Wir Grüne würden es im Lichte der politischen Kultur des gesamten Hauses und aller Parteien begrüßen, wenn dieser Vorwurf aus der Welt käme.

Deswegen, verehrter Herr Dr. Rüttgers, möchte ich Sie noch einmal herzlich bitten, hier Stellung zu nehmen und Ihre Sicht der Dinge klar und unmissverständlich darzulegen, damit der Anschein aus der Welt ist, dass ein Ministerpräsident dieses Landes käuflich ist.

Herr Morlok hat den Hintergrund wunderbar beschrieben. Lassen Sie mich das noch einmal zitieren:

Eine Spende ist laut dem Parteiengesetz nur zulässig in Form einer Schenkung. Falls eine Gegenleistung erwartet wird, gleich, ob eine wirtschaftliche oder politische, ist sie unzulässig. In diesem Fall bekommt der Geldgeber aber eine Gegenleistung: einen Stand oder ein Gespräch.

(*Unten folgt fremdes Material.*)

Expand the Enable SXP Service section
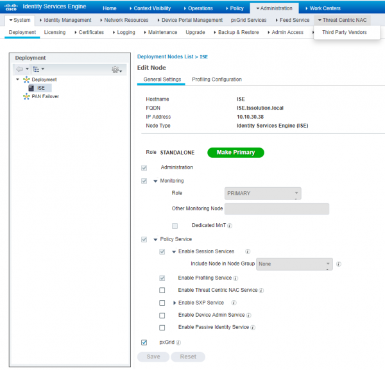The image size is (385, 370). click(175, 303)
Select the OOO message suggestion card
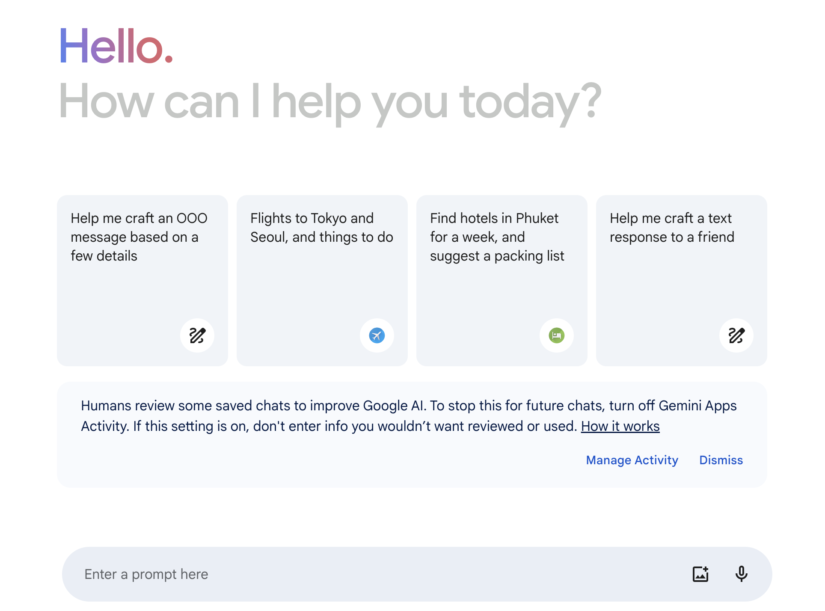The image size is (825, 611). pyautogui.click(x=142, y=281)
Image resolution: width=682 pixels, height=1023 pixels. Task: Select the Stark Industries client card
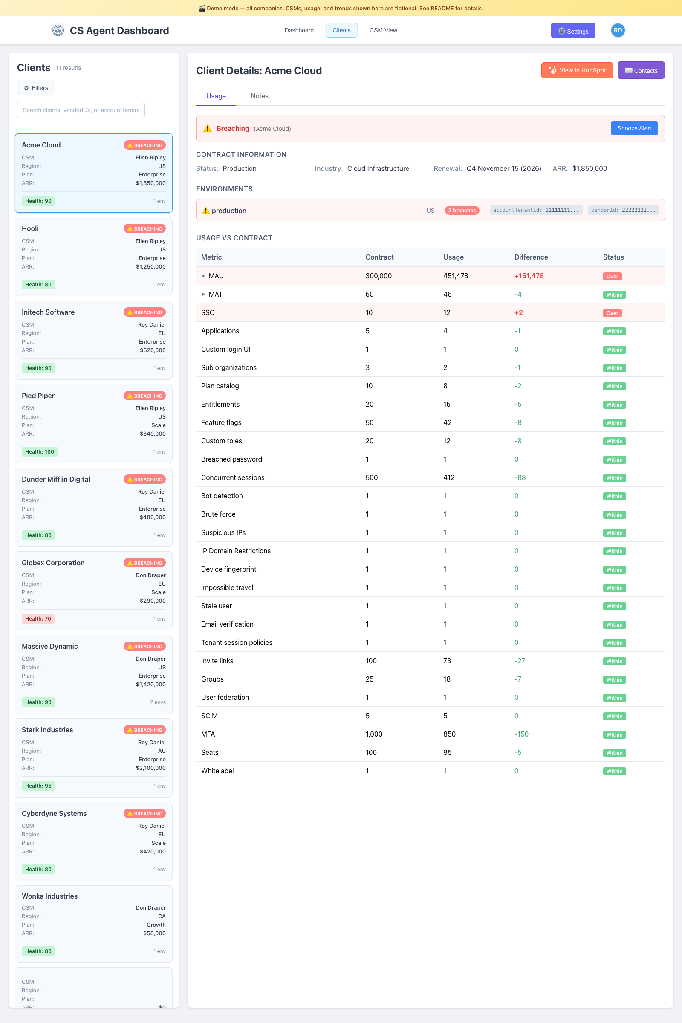pyautogui.click(x=94, y=757)
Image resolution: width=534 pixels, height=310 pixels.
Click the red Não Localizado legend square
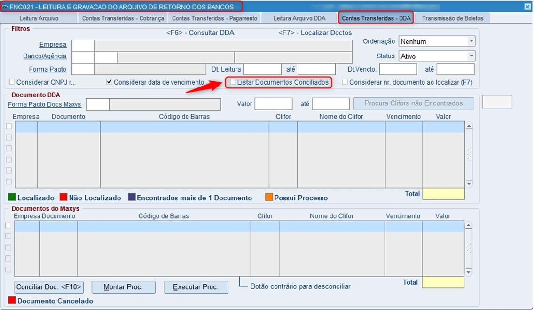point(63,197)
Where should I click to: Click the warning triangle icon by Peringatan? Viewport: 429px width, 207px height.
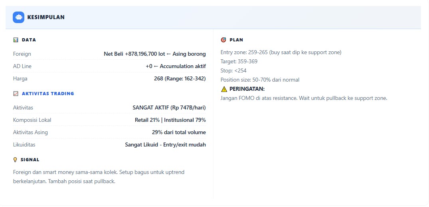[224, 89]
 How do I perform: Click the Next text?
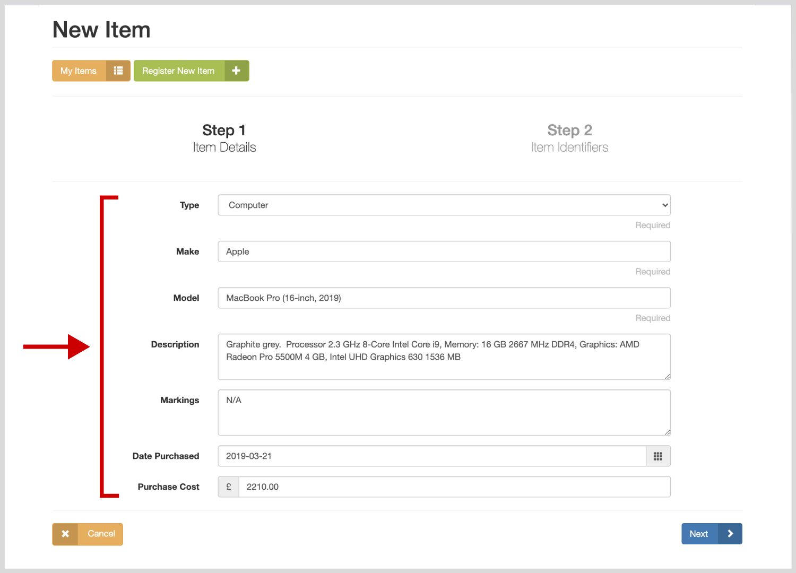click(699, 534)
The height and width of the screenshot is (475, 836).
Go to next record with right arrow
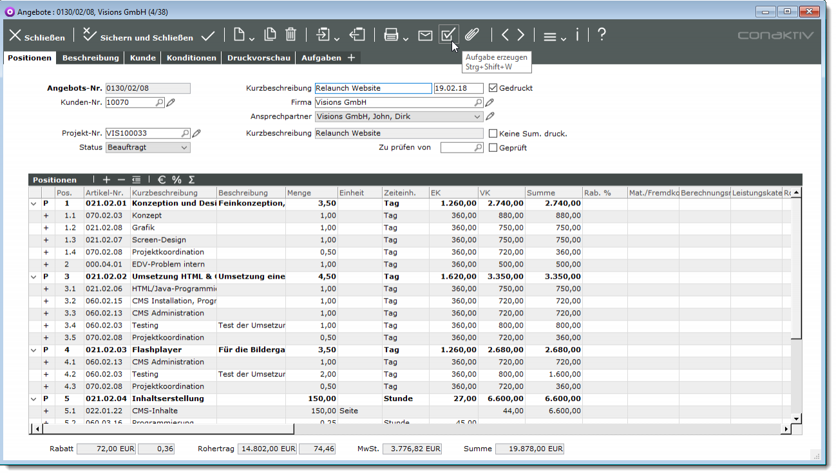(520, 35)
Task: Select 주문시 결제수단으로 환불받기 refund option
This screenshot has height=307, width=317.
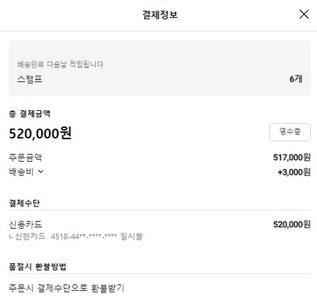Action: (x=66, y=289)
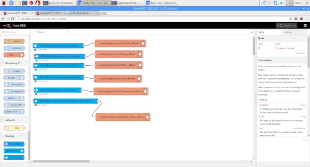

Zudem werden die Grenzen zwischen einem Parteiamt und einem Staatsamt verwischt. Potenzielle Geldgeber erkaufen sich nicht nur den Zugang zu einem Parteichef, der ein Privatmann ist, sondern auch zum Ministerpräsidenten, einem Staatsamt. Und diese dürfen nicht privatnützig, hier für eine Partei, versilbert werden.

Dann kommt die Frage:

Noch weiß man nicht, ob wirklich jemand ein Gespräch mit Rüttgers kaufen wollte.

Herr Morlok antwortet:

Das spielt keine Rolle. Schon das Angebot ist unsittlich.

(Beifall von GRÜNEN und SPD)

Und es spielt auch keine Rolle, ob Rüttgers von dieser Praxis gewusst hat.

Herr Ministerpräsident, ich fordere Sie wirklich eindringlich auf: Schaffen Sie vor diesem Parlament, das Sie mit Mehrheit gewählt hat, Klarheit darüber, wie es sich mit diesen Zuständen in der CDU verhält. – Wir hoffen, dass Sie sie aus der Welt schaffen können.

(Beifall von GRÜNEN und SPD)

Vielen Dank, Frau Löhrmann. – Als Nächster spricht Herr Ministerpräsident Dr. Rüttgers.

(Zurufe von der SPD: Oh! – Sören Link [SPD]: Wer präsentiert denn diese Rede?)

Herr Präsident! Werte Kolleginnen und Kollegen! Ich begrüße es, dass wir heute diese Debatte führen.

(Martin Börschel [SPD]: Das glaube ich nicht!)

Lassen Sie mich dazu einige Bemerkungen machen.

(Ralf Jäger [SPD]: Beginnen Sie einmal mit einer Entschuldigung für Herrn Hegemann! Das wäre angebracht!)

Erstens. Dass wir heute diskutieren, ist kritischen Medien zu verdanken.

(Sören Link [SPD]: Sagen Sie doch, dass Sie sich darüber gefreut haben, und dann gehen wir alle nach Hause! Meine Herren!)

Es ist richtig, wenn Journalisten öffentlich machen, was nicht in Ordnung ist. Und die Angebote der CDU Nordrhein-Westfalen an Sponsoren waren nicht in Ordnung. Sie haben politischen Schaden angerichtet, weil dadurch der falsche Eindruck der Käuflichkeit entstanden ist.

(Zurufe von Sigrid Beer [GRÜNE] und Rüdi- ger Sagel [fraktionslos])

Ja, wir sind damit unseren eigenen Maßstäben nicht gerecht geworden.

(Gerda Kieninger [SPD]: Über Jahre hinweg!)

Der frühere Generalsekretär der CDU NordrheinWestfalen, Hendrik Wüst, hat mit seinem Rücktritt die Verantwortung dafür übernommen.